I wish to incorporate disco into my small business (chap), Wednesday, 19 February 2014 16:03 (eleven years ago)

lol JK Rowling

sent as gassed to onto rt dominance (DJP), Wednesday, 19 February 2014 16:04 (eleven years ago)

I'm a big fan of the following:

C. J. Cherryh - Downbelow Station (1982)
William Gibson - Neuromancer (1985)
Orson Scott Card - Ender's Game (1986)
Orson Scott Card - Speaker For the Dead (1987)
David Brin - The Uplift War (1988)
CJ Cherryh - Cyteen (1989)
Dan Simmons - Hyperion (1990)
Verner vinge - A Fire Upon the Deep (1993)
Neal Stephenson - The Diamond Age (1996)
Verner Vinge - A Deepness in the Sky (2000)
Susanna Clarke - Jonathan Strange and Mr Norrell (2005)

voted Stephenson, probably should have voted Gibson but oh well

sent as gassed to onto rt dominance (DJP), Wednesday, 19 February 2014 16:06 (eleven years ago)

Excellent - Nueromancer, Hyperion, Green Mars, The City & The City
Very good - The Uplift War, A Fire on the Deep, The Diamond Age
Pretty good but probably had no business winning a serious sci-fi award - American Gods, Jonathan Strange
Enjoyable and all, far from the best of its series and certainly had no business winning a serious sci-fi award - Goblet of Fire

Not read the rest.

I wish to incorporate disco into my small business (chap), Wednesday, 19 February 2014 16:10 (eleven years ago)

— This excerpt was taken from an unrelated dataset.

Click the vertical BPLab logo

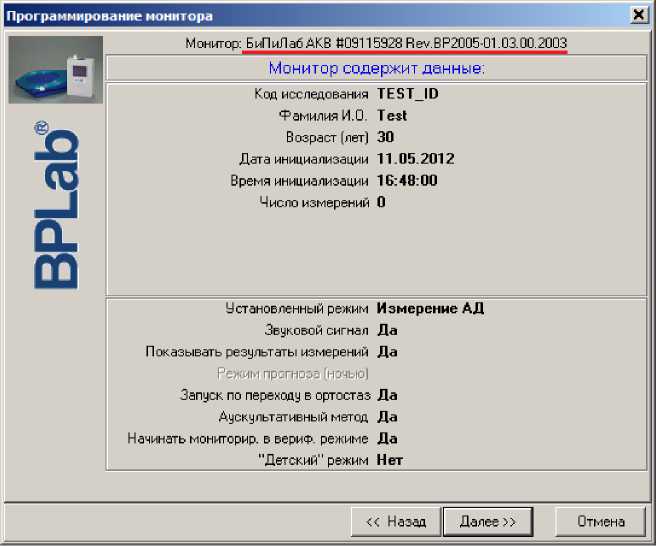point(56,206)
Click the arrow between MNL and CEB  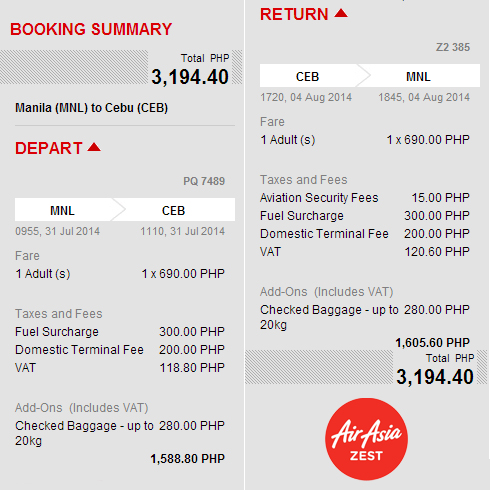(x=118, y=210)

One of the Connie Willis books. All are great, but Blackout/All Clear is pretty amazing.

Ian from Etobicoke (Phil D.), Wednesday, 19 February 2014 16:11 (eleven years ago)

I'm halfway through Green Mars now and may well end up voting for it. It's magnificent. I'm in awe of KSR, he has amazing concepts, exciting stories, great characters, elegant prose, plus he knows his science (and social science) hardcore.

I wish to incorporate disco into my small business (chap), Wednesday, 19 February 2014 16:12 (eleven years ago)

Green Mars for me

I wonder how well Neuromancer has aged. I haven't reread it in the 29 years since it came out.

needs more garlic → (WilliamC), Wednesday, 19 February 2014 16:15 (eleven years ago)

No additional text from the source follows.